せっかく買ったのですが、この漫画は売りさばいちゃおうかな。

  • お勧め度: ☆☆(一度は読みたい。剣道やるなら何度でも)
  • 対象年齢: 6歳以上(剣道に取り組む全ての人へ)
  • 初発表年: 1981年
musashi

元剣道少年の愛読書

僕が子どもの頃、テレビアニメが放送していてファミコンゲームになって、剣道をかじるきっかけになったが漫画が「六三四の剣」です。

部活でも剣道を選んだ中学校時代に、古本屋でコミックを買い揃えたんじゃなかったかなぁ...。


ストーリー

剣道岩手県大会を制した夏木夫婦の元に男の子が生まれる。誕生日時が6月3日の午後4時であることから[1]、六三四と名付けられた。六三四は両親の影響から、3歳の時に剣道を始める。六三四が小学校1年生の時、父親の栄一郎は、出場した剣道大会にて優勝を手にしたものの、自身の先輩である東堂国彦との試合中に負った傷によって死亡。東堂への恨みを抱いた六三四だったが、その息子であり最大の好敵手となる東堂修羅と互いに切磋琢磨し、剣道を通して成長してゆく。

懐かしく読み返しました

長男が小学校に入った頃でしょうか、捨てられずに実家に眠っていた「六三四の剣」を持ち帰り、子どもに読ませつつ、自分でも読み返してみました。

当時は全く意識していませんでしたが、作者の村上もとかさんは、この後、「仁」などのより年齢層が上の青年漫画を描かれているんですね。

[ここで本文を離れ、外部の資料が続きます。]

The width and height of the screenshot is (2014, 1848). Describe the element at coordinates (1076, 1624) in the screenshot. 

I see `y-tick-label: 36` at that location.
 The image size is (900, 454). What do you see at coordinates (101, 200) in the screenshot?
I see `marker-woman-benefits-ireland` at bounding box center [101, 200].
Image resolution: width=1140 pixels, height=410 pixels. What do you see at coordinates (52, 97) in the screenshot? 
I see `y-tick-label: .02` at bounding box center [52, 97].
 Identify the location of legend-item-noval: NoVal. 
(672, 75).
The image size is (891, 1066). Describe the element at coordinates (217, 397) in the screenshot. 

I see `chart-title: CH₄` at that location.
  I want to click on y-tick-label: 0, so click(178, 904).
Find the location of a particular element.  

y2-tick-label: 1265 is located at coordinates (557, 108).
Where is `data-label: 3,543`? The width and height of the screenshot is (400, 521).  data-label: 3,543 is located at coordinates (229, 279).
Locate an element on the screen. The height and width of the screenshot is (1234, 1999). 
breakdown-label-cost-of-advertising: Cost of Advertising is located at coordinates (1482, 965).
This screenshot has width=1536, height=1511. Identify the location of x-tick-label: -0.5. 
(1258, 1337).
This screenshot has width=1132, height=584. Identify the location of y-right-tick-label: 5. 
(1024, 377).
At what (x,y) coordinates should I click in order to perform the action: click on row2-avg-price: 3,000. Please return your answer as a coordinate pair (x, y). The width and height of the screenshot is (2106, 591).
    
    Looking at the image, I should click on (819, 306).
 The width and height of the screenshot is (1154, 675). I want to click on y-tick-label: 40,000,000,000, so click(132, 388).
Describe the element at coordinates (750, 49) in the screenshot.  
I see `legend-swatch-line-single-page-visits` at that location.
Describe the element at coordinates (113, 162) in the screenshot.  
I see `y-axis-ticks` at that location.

子どもの頃は少年剣士の視点だったからかライバル達との対決にばかり目が行き、修羅の親父大嫌いと毛嫌いしてました。しかし、大人になって読み返してみると、修羅の父東堂 国彦を含め、子ども達を見守る大人たちに深く感情移入してしまいました。

六三四も今は、学校の先生になって当時よりも過疎化が進んだ山村で剣道を教えているのでしょうか。


ちなみにわが子の反応は

長男、次男ともに何度か手にとって読んでくれたみたいです。長男は一度、剣道道場の見学にも連れて行きました。でも、「怖い...」とへたれ長男はしり込みしてしまい断念。

次男はとっととサッカークラブに入ってしまい...時代はサッカーですかね。キャプテン翼 がサッカーブームを引き起こし、SLAM DUNK(スラムダンク) がバスケットボールブームを引き起こしたように、剣道漫画が流行れば剣道ブームも来るのかなぁ。今回、他にも剣道漫画は探してみましたが、いまだにこの六三四の剣を超える剣道漫画はありませんでした。